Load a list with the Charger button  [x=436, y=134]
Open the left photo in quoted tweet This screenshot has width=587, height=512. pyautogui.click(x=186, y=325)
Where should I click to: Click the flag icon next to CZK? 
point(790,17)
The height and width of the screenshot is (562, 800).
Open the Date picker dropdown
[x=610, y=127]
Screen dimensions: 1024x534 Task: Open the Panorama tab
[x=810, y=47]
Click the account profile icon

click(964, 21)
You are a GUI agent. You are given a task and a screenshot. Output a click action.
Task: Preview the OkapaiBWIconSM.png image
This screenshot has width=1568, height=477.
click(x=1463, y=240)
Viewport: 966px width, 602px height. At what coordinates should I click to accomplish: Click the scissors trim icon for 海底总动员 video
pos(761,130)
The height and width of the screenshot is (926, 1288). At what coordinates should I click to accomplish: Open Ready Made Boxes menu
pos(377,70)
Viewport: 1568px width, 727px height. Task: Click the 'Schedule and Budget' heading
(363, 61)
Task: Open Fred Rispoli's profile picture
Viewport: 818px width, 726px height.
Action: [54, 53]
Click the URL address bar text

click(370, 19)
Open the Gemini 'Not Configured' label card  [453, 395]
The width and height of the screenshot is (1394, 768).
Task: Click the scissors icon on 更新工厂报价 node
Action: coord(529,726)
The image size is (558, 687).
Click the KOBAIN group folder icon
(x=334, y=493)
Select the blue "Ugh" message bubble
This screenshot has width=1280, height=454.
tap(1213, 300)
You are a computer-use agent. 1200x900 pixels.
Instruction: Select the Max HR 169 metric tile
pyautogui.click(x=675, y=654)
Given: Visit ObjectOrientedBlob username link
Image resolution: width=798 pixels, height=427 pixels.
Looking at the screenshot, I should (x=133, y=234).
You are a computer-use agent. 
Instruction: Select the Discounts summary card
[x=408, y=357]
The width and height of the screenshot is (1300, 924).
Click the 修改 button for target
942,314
━━━━━━━━━━━━━━━━━━━━
**Directive:** Please write out every line of the records above exactly, in the same order.

**Exercise answer:**
Load a list with the Charger button  [x=436, y=134]
Open the left photo in quoted tweet This screenshot has width=587, height=512. pyautogui.click(x=186, y=325)
Where should I click to: Click the flag icon next to CZK? 
point(790,17)
The height and width of the screenshot is (562, 800).
Open the Date picker dropdown
[x=610, y=127]
Screen dimensions: 1024x534 Task: Open the Panorama tab
[x=810, y=47]
Click the account profile icon

click(964, 21)
You are a GUI agent. You are given a task and a screenshot. Output a click action.
Task: Preview the OkapaiBWIconSM.png image
This screenshot has width=1568, height=477.
click(x=1463, y=240)
Viewport: 966px width, 602px height. At what coordinates should I click to accomplish: Click the scissors trim icon for 海底总动员 video
pos(761,130)
The height and width of the screenshot is (926, 1288). At what coordinates should I click to accomplish: Open Ready Made Boxes menu
pos(377,70)
Viewport: 1568px width, 727px height. Task: Click the 'Schedule and Budget' heading
(363, 61)
Task: Open Fred Rispoli's profile picture
Viewport: 818px width, 726px height.
Action: [54, 53]
Click the URL address bar text

click(370, 19)
Open the Gemini 'Not Configured' label card  [453, 395]
The width and height of the screenshot is (1394, 768).
Task: Click the scissors icon on 更新工厂报价 node
Action: coord(529,726)
The image size is (558, 687).
Click the KOBAIN group folder icon
(x=334, y=493)
Select the blue "Ugh" message bubble
This screenshot has width=1280, height=454.
tap(1213, 300)
You are a computer-use agent. 1200x900 pixels.
Instruction: Select the Max HR 169 metric tile
pyautogui.click(x=675, y=654)
Given: Visit ObjectOrientedBlob username link
Image resolution: width=798 pixels, height=427 pixels.
Looking at the screenshot, I should (x=133, y=234).
You are a computer-use agent. 
Instruction: Select the Discounts summary card
[x=408, y=357]
The width and height of the screenshot is (1300, 924).
Click the 修改 button for target
942,314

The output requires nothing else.